| Goal of the exercise |
Only the lines from the one containing "Image resolution: width=2452, height=1512." through the end of the data below should be copied, each exactly as written and with both ends kept.

------------------------

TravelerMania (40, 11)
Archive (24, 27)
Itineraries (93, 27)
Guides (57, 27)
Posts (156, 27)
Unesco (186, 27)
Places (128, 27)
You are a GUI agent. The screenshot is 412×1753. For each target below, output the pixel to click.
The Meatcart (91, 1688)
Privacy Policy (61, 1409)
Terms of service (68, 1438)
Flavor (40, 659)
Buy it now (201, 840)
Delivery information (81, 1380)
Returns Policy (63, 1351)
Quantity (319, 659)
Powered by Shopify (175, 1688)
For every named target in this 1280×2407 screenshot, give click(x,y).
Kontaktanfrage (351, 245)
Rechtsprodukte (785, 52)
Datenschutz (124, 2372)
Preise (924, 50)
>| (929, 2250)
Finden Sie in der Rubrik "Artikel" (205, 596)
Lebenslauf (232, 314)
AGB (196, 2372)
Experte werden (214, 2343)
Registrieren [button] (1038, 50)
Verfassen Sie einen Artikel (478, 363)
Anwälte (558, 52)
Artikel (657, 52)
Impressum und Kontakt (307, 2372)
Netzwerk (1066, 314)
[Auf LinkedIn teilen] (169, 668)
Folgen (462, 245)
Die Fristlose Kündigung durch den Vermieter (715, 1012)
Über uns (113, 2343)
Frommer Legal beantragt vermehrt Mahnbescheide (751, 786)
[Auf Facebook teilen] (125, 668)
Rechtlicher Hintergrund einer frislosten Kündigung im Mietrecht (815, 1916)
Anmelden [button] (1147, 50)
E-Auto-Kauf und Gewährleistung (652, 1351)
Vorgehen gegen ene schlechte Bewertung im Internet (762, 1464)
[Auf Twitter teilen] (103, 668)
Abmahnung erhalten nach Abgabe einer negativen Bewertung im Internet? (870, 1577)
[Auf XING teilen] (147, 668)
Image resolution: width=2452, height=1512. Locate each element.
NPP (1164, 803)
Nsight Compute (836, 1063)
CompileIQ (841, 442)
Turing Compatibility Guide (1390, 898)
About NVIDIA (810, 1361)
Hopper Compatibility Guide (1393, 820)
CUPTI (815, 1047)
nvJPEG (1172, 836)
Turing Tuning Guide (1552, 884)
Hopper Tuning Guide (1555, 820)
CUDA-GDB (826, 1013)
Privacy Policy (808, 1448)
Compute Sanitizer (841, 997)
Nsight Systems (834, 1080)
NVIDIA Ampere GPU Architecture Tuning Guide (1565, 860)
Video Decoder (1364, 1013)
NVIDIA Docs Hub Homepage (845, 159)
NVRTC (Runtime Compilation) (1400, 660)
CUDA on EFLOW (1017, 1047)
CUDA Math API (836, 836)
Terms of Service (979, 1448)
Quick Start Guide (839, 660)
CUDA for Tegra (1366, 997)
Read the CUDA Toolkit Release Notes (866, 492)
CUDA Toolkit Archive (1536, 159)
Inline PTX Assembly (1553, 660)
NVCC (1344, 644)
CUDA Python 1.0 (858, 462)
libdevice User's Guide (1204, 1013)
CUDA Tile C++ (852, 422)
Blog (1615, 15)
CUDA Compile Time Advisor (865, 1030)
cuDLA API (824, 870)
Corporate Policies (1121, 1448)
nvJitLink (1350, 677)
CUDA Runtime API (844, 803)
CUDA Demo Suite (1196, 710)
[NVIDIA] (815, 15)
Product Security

------------------------

| Task output |
Image resolution: width=2452, height=1512. Locate each element.
NPP (1164, 803)
Nsight Compute (836, 1063)
CompileIQ (841, 442)
Turing Compatibility Guide (1390, 898)
About NVIDIA (810, 1361)
Hopper Compatibility Guide (1393, 820)
CUPTI (815, 1047)
nvJPEG (1172, 836)
Turing Tuning Guide (1552, 884)
Hopper Tuning Guide (1555, 820)
CUDA-GDB (826, 1013)
Privacy Policy (808, 1448)
Compute Sanitizer (841, 997)
Nsight Systems (834, 1080)
NVIDIA Ampere GPU Architecture Tuning Guide (1565, 860)
Video Decoder (1364, 1013)
NVIDIA Docs Hub Homepage (845, 159)
NVRTC (Runtime Compilation) (1400, 660)
CUDA on EFLOW (1017, 1047)
CUDA Math API (836, 836)
Terms of Service (979, 1448)
Quick Start Guide (839, 660)
CUDA for Tegra (1366, 997)
Read the CUDA Toolkit Release Notes (866, 492)
CUDA Toolkit Archive (1536, 159)
Inline PTX Assembly (1553, 660)
NVCC (1344, 644)
CUDA Python 1.0 (858, 462)
libdevice User's Guide (1204, 1013)
CUDA Tile C++ (852, 422)
Blog (1615, 15)
CUDA Compile Time Advisor (865, 1030)
cuDLA API (824, 870)
Corporate Policies (1121, 1448)
nvJitLink (1350, 677)
CUDA Runtime API (844, 803)
CUDA Demo Suite (1196, 710)
[NVIDIA] (815, 15)
Product Security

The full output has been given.